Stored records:
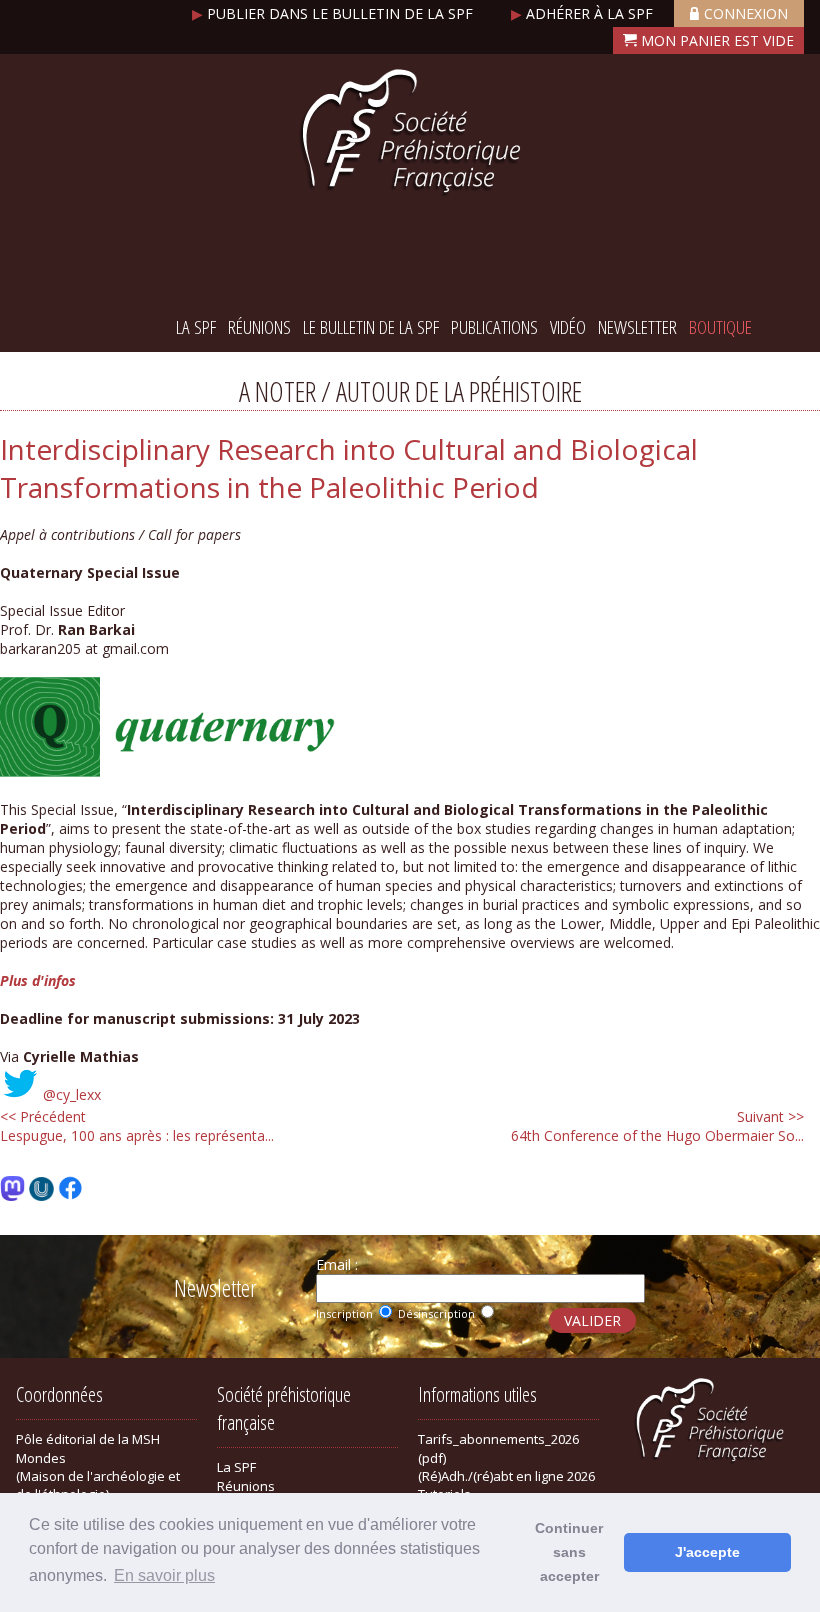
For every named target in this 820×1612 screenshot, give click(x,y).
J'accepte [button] (707, 1552)
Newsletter (637, 327)
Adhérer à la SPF (584, 13)
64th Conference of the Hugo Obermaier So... (657, 1126)
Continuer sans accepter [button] (569, 1552)
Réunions (259, 327)
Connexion (746, 13)
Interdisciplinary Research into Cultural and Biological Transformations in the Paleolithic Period (349, 468)
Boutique (720, 327)
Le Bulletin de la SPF (371, 327)
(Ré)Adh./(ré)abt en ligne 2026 (506, 1476)
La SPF (196, 327)
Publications (494, 327)
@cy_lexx (72, 1094)
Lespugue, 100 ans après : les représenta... (137, 1126)
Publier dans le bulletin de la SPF (334, 13)
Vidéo (568, 327)
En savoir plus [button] (164, 1575)
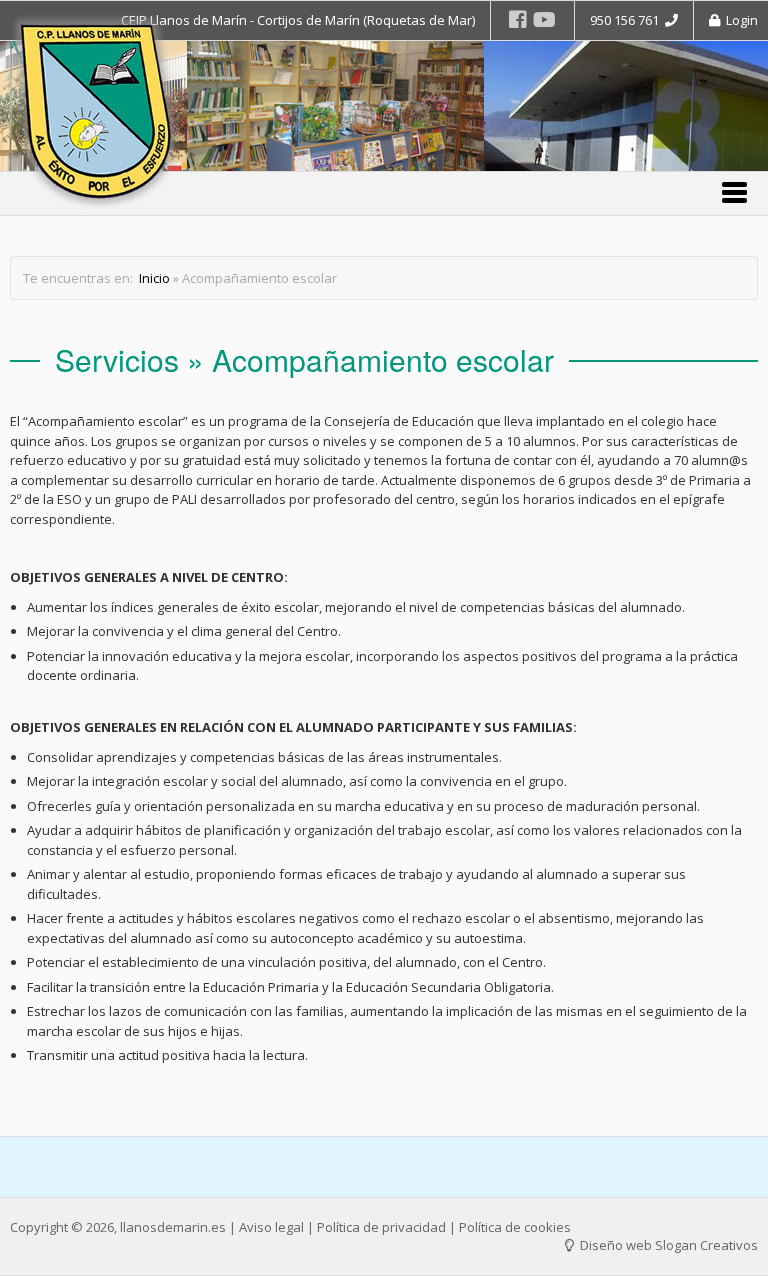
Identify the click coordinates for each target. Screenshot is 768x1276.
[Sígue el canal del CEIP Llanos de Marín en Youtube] (544, 19)
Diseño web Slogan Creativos (667, 1245)
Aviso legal (271, 1227)
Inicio (154, 278)
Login (739, 20)
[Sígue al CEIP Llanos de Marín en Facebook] (518, 19)
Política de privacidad (381, 1227)
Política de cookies (515, 1227)
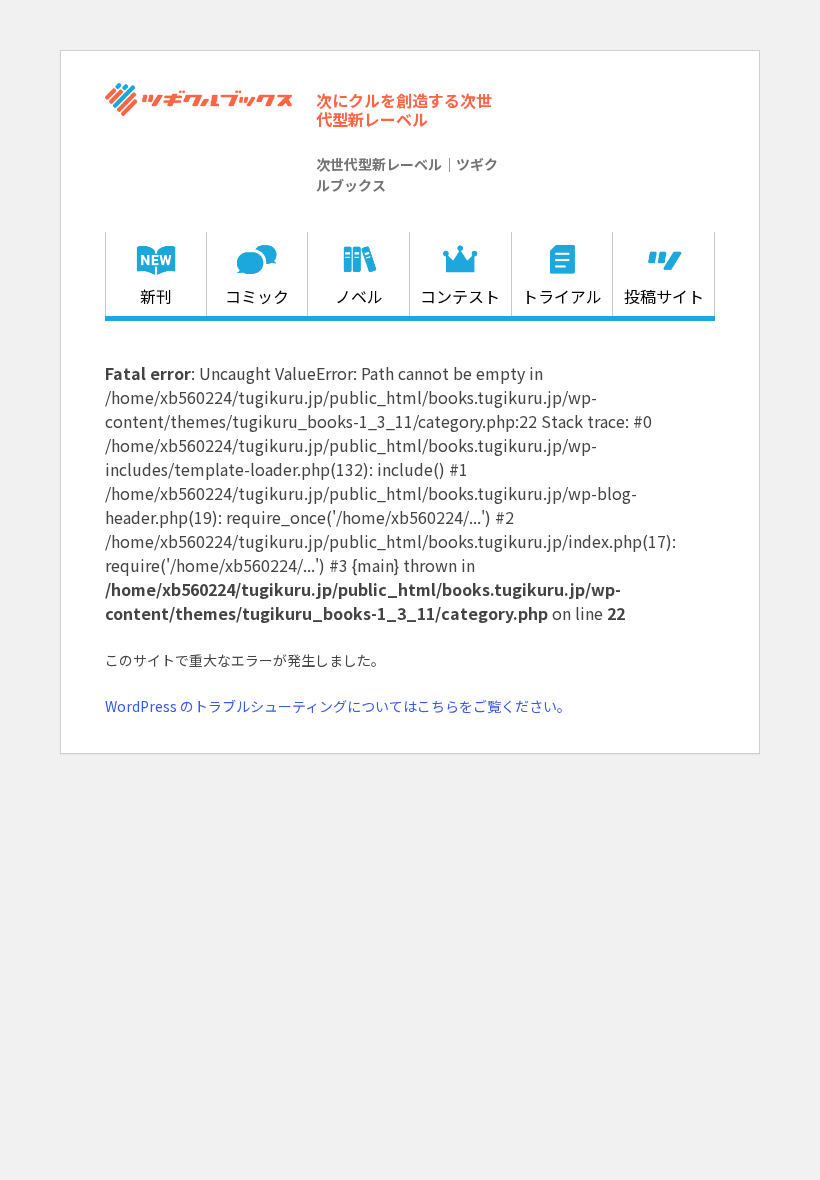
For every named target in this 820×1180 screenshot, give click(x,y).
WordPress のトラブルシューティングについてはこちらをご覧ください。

* [Task description]:
Each line above that includes the word "Sígue" is to be copied.

* [Answer space]:
[Sígue el canal del CEIP Llanos de Marín en Youtube] (544, 19)
[Sígue al CEIP Llanos de Marín en Facebook] (518, 19)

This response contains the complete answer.